Stored data:
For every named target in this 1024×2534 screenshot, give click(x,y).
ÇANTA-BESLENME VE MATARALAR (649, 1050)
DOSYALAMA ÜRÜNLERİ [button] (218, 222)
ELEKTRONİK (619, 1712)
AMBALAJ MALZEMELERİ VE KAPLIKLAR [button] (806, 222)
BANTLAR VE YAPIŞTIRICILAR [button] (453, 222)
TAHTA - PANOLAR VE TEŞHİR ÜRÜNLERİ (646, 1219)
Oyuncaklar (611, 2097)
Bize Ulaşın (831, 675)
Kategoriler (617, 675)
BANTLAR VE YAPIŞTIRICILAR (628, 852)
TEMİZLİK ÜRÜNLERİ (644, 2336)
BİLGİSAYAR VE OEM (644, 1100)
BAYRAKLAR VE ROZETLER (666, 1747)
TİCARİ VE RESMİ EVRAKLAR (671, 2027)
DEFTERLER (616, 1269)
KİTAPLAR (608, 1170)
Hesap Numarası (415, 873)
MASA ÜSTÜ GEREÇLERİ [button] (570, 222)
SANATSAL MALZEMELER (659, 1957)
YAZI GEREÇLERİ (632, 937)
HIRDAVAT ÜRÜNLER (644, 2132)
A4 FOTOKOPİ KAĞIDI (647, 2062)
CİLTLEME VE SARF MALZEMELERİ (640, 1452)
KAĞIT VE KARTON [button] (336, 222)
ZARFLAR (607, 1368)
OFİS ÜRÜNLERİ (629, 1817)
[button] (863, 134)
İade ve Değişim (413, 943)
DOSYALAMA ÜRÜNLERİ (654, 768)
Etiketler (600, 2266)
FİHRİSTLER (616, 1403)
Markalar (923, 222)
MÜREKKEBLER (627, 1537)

### [Exercise requirements]
In the entries above, copy the lines from the one that contains "ZARFLAR (607, 1368)" through the last line, exactly as they appear.

### [Response below]
ZARFLAR (607, 1368)
OFİS ÜRÜNLERİ (629, 1817)
[button] (863, 134)
İade ve Değişim (413, 943)
DOSYALAMA ÜRÜNLERİ (654, 768)
Etiketler (600, 2266)
FİHRİSTLER (616, 1403)
Markalar (923, 222)
MÜREKKEBLER (627, 1537)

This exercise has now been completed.